On Friday, the UNHCR called on Ouattara to rein in his forces, citing what it said were unconfirmed reports they had abducted and mistreated civilians.

It also cited sporadic reports of pro-Gbagbo forces killing civilians and reminded both sides that they could be held criminally responsible before the International Criminal Court.

“We’ve had unconfirmed reports of quite serious human rights violations committed by the Forces Republicaines de Cote d’Ivoire, pro-Ouattara forces, particularly in the Guiglo and Daloa area in the west,” Rupert Colville, the UN human rights spokesman, told a news briefing in Geneva.

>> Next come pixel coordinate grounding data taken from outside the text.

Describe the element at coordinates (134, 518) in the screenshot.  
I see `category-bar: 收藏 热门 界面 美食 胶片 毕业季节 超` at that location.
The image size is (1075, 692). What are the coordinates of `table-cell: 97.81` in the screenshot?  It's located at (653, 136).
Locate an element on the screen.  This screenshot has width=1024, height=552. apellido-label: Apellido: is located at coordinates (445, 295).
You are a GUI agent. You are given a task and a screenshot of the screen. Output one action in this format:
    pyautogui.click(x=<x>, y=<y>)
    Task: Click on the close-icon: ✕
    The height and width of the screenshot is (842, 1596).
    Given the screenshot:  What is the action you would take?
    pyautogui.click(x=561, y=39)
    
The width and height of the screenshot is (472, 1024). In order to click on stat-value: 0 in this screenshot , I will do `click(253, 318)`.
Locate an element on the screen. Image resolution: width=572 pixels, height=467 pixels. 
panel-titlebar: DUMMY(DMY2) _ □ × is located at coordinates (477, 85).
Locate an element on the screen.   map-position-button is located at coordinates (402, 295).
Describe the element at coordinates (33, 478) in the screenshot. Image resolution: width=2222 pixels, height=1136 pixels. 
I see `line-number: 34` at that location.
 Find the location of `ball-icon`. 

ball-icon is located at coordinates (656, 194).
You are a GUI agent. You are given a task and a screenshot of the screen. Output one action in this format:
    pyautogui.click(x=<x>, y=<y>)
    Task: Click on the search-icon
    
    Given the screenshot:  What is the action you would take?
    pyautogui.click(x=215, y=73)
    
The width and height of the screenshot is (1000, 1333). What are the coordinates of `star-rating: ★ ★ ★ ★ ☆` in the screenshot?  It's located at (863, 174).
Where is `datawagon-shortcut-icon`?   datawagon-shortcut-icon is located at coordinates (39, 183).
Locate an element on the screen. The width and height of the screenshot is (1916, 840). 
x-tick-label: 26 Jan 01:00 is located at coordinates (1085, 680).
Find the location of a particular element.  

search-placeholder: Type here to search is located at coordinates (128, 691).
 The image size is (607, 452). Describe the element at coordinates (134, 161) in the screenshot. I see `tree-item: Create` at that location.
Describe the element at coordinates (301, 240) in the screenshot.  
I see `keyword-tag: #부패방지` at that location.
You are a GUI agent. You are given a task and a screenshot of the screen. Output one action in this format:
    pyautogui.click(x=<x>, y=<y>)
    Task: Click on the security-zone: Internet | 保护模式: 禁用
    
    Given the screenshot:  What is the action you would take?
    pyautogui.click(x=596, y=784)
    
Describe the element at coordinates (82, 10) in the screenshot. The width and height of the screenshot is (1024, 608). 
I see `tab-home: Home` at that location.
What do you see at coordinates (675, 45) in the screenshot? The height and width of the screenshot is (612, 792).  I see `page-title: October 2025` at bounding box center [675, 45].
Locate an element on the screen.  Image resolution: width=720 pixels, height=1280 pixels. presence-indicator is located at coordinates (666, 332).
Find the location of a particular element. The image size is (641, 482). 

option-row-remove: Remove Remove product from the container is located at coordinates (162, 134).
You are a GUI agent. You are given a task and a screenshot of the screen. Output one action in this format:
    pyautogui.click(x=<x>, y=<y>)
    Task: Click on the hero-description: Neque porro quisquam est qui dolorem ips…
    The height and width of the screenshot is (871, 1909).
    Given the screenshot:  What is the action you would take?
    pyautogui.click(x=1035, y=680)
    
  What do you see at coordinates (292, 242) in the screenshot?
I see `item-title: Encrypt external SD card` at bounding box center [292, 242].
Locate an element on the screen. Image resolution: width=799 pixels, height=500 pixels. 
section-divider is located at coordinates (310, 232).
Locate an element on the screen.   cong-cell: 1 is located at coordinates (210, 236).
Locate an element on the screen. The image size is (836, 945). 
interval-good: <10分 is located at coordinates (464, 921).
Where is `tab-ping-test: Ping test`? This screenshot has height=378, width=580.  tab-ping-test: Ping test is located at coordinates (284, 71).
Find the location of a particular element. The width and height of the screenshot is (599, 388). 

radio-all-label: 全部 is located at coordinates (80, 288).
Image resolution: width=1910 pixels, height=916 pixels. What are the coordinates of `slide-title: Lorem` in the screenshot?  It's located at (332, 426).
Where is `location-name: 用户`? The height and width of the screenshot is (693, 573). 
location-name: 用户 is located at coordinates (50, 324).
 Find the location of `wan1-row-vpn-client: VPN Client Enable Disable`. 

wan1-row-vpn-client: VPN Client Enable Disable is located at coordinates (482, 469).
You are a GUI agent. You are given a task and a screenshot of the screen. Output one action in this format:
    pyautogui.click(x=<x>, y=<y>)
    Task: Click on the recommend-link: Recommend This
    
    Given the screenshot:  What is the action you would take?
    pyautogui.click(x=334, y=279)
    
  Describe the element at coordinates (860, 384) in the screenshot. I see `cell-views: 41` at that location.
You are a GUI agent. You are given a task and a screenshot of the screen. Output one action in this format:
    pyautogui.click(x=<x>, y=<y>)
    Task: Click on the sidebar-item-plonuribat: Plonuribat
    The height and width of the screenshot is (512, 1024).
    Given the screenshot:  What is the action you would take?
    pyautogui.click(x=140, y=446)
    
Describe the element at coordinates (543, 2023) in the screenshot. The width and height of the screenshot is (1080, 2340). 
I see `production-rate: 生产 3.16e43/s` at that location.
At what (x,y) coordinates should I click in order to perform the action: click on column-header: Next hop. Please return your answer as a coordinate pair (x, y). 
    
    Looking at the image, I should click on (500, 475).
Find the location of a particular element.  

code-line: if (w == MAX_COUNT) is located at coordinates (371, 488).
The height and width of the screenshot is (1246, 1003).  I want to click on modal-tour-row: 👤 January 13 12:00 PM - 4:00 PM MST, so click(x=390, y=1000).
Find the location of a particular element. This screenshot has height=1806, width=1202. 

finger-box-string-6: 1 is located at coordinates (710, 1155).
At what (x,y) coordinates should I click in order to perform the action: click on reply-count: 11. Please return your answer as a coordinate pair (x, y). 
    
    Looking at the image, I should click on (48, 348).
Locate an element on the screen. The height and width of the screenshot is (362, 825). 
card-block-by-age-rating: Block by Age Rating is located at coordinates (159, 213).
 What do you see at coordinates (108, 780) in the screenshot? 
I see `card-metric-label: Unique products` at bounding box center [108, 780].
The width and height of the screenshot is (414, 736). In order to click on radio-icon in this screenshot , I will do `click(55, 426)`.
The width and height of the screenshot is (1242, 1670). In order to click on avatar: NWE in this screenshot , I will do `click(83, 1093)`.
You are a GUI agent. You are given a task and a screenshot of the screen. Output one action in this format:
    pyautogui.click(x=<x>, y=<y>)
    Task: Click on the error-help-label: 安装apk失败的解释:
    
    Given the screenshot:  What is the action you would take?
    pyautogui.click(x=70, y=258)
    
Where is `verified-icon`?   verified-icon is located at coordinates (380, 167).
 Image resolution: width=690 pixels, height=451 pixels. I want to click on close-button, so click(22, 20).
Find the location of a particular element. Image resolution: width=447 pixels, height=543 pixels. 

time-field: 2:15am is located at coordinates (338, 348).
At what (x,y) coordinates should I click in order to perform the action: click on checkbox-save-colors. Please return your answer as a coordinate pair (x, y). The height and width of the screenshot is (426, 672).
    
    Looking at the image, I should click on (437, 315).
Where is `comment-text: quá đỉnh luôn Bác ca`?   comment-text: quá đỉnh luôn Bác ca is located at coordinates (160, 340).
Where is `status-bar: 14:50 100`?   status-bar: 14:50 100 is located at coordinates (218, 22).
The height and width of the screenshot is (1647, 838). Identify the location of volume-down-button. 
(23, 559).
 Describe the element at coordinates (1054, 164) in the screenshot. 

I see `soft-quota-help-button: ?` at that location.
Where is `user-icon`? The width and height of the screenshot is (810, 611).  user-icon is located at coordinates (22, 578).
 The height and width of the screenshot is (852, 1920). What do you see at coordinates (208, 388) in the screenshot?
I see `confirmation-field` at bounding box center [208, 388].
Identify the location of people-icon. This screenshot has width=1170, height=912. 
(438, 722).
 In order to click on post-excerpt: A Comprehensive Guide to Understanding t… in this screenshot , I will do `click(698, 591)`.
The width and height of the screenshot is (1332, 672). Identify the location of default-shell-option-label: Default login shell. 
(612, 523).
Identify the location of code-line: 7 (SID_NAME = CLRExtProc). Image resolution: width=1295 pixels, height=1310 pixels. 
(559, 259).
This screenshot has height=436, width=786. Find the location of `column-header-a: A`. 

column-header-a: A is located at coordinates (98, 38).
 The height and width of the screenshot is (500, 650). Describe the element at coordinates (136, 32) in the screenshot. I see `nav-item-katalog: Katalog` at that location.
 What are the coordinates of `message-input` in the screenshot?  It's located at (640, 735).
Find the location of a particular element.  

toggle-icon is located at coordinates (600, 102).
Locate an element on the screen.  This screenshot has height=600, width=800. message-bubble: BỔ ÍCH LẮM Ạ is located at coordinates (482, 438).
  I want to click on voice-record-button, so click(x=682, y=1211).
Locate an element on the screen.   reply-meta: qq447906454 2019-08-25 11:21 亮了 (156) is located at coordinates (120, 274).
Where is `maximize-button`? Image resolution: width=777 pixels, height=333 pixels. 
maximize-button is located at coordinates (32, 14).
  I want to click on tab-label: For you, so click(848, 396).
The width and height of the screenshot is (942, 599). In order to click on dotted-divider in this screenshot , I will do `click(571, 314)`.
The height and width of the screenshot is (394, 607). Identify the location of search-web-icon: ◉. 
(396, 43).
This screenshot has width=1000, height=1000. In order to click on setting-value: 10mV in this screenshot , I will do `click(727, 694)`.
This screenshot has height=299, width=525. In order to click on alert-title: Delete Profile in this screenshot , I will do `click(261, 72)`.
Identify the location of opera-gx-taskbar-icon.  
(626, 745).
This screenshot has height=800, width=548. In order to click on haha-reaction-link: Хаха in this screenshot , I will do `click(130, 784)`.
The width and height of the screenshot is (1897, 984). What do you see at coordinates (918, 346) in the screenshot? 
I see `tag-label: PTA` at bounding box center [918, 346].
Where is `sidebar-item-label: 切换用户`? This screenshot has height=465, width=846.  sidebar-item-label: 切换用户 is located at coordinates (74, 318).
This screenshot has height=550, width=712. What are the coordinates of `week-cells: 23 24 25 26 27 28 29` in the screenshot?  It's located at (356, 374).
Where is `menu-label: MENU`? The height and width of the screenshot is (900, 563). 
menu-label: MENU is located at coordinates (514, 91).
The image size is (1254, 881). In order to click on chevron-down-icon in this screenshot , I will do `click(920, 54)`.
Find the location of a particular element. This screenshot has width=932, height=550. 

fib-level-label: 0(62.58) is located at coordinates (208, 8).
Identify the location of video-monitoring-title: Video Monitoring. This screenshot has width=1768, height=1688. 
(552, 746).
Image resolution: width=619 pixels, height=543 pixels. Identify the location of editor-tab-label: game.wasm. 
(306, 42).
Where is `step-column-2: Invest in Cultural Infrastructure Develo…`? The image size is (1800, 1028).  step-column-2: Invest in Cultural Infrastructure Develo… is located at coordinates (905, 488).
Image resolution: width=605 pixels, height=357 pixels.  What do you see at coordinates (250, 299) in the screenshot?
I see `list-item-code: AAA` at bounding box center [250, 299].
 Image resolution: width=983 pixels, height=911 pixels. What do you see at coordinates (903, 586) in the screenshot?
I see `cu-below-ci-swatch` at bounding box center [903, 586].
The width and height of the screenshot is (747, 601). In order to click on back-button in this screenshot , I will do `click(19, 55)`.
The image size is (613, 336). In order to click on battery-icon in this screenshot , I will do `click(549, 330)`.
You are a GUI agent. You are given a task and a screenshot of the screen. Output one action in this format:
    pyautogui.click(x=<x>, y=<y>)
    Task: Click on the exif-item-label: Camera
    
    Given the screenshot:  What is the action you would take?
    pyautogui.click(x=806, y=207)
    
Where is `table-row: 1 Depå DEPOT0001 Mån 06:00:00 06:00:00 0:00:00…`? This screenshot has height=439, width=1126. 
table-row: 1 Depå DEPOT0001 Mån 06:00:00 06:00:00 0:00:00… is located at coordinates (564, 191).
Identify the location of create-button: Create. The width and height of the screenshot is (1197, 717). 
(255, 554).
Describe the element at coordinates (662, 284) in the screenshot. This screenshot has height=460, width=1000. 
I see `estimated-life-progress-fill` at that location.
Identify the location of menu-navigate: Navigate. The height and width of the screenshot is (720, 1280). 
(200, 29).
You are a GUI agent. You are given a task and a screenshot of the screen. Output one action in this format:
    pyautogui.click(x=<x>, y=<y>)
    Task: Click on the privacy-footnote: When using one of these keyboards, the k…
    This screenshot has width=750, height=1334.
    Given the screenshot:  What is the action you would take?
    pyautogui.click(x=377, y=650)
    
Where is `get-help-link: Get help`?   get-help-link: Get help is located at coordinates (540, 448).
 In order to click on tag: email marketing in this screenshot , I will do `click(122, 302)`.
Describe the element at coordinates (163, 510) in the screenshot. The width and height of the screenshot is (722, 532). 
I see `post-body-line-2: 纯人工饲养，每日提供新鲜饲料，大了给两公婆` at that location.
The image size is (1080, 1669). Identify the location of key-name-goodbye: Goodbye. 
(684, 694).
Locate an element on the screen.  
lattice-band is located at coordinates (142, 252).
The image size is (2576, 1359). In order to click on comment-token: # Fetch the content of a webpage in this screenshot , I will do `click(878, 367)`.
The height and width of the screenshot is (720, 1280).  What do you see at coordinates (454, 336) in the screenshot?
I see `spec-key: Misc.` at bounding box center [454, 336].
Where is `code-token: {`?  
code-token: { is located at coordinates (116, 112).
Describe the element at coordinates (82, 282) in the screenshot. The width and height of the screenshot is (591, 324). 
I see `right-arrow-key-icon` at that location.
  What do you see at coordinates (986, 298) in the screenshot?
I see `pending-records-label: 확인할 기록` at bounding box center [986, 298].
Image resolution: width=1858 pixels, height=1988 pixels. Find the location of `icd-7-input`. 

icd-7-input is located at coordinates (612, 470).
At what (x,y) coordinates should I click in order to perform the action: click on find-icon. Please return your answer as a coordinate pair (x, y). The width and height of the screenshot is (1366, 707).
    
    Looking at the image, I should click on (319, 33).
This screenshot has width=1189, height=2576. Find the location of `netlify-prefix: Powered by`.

Ouattara’s forces took several towns near Abidjan, including the cocoa port of San Pedro, overnight, tightening the noose around Gbagbo.

San Pedro is a strategically important town because it ships half the cocoa beans from the world’s top cocoa grower.

The UN Security Council on Wednesday unanimously approved a resolution demanding an immediate end to the escalating violence.

The resolution urges all Ivorian parties to respect the election of Ouattara as president. It condemns Gbagbo’s decision not to accept Ouattara’s election and urged him “to immediately step aside”.

The resolution also slapped a travel ban and asset freeze on Gbagbo, his wife, and three key aides.